Le programme des garderies à 10$ « aide définitivement » les parents francophones, considère Jean-Luc Racine. « Mais il y a quand même des obstacles majeurs qui restent. L’accès est plutôt difficile », poursuit le directeur général de l’organisme des parents francophones du pays, qui souligne aussi que la situation diffère dans chaque province.

Il donne en exemple la Colombie-Britannique, qui exige que 70% des places en garderies soient comblés pour pouvoir être éligible au programme des garderies à 10$ par jour. Or, le contexte francophone en milieu minoritaire rend plus difficile l’atteinte d’un tel objectif en raison du fait que les centres de petite enfance sont souvent plus petits que chez les anglophones et que la pénurie de main-d’œuvre est plus accentuée, soutient-il.

Cela fait en sorte que 80% des parents n’ont pas le choix de placer leurs enfants dans une garderie en anglais, témoigne la Commission nationale des parents francophones.

« J’ai beaucoup de témoignages, deux parents francophones et leur petite fille ou leur petit garçon leur parlent juste en anglais et ça ne prend pas de temps, deux ou trois ans à la petite enfance et c’est perdu », déplore Jean-Luc Racine.

Espoir pour les prochaines années

Une solution au problème est le projet de loi C-35, qui a obtenu la sanction royale au printemps dernier, qui est venu garantir un engagement financier à long terme du fédéral concernant les services de garde pour les minorités francophones.

« Avec C-35, on nous garantit du financement à long terme pour.

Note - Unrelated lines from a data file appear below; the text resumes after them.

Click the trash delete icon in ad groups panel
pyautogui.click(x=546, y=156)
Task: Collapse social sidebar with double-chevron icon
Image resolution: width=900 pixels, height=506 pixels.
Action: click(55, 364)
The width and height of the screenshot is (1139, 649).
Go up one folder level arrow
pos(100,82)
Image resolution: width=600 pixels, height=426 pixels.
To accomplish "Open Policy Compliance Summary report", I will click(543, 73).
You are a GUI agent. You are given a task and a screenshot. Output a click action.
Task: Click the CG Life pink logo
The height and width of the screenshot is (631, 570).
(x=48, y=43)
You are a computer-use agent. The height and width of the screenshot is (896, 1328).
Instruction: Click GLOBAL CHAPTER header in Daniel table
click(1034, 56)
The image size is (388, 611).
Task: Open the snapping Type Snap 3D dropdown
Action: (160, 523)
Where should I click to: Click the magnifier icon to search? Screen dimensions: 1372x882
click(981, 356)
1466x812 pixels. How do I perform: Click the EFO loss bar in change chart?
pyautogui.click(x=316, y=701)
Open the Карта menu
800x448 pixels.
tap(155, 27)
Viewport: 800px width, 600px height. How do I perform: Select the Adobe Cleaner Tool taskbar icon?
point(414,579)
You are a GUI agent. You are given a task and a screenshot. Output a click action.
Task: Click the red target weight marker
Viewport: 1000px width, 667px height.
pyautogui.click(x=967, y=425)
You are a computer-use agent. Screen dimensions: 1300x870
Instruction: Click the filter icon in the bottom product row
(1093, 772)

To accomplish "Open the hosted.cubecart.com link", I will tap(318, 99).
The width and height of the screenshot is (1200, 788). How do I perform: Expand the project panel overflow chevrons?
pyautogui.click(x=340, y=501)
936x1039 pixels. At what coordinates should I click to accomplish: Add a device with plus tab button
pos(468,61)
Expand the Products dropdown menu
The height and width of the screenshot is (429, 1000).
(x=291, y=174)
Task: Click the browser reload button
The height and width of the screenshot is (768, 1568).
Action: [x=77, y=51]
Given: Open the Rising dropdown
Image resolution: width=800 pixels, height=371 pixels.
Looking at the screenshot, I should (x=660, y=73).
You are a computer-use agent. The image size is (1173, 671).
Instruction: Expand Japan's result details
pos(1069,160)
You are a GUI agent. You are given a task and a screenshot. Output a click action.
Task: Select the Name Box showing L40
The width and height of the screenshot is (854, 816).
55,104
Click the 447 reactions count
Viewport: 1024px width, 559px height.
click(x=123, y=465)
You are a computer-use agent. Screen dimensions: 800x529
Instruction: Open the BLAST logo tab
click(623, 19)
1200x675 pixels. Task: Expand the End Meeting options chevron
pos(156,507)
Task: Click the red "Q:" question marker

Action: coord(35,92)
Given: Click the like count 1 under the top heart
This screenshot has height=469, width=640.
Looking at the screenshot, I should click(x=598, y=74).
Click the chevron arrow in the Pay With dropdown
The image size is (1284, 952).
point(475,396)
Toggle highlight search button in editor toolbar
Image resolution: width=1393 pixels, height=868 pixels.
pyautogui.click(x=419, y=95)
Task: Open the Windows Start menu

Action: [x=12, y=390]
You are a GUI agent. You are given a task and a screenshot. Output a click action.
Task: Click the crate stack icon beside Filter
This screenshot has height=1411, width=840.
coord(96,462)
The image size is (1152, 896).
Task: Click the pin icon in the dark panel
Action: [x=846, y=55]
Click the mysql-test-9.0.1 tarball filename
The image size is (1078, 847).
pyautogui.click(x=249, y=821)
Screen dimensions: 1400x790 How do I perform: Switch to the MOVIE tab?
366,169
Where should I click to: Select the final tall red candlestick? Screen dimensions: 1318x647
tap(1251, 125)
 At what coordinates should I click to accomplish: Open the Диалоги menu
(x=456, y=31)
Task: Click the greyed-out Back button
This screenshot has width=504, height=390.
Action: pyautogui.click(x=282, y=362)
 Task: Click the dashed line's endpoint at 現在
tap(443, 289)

Ça, c’est un plus. Là, il reste à concrétiser la Loi et faire en sorte que le financement va suivre en conséquence », espère le dirigeant de la Commission nationale des parents francophones.

Le commissaire aux langues officielles rappelle d’ailleurs à l’ordre le gouvernement fédéral en vue d’ententes avec les provinces qui devront être signées en 2026, dans le domaine de la petite enfance. Ottawa a l’obligation de consulter les communautés francophones dans le cadre de ses négociations.

« Il est primordial que les communautés de langue officielle en situation minoritaire (CLOSM) disposent des moyens de participer pleinement à la mise en œuvre de la vision du programme national de garderies », écrit-il dans son rapport.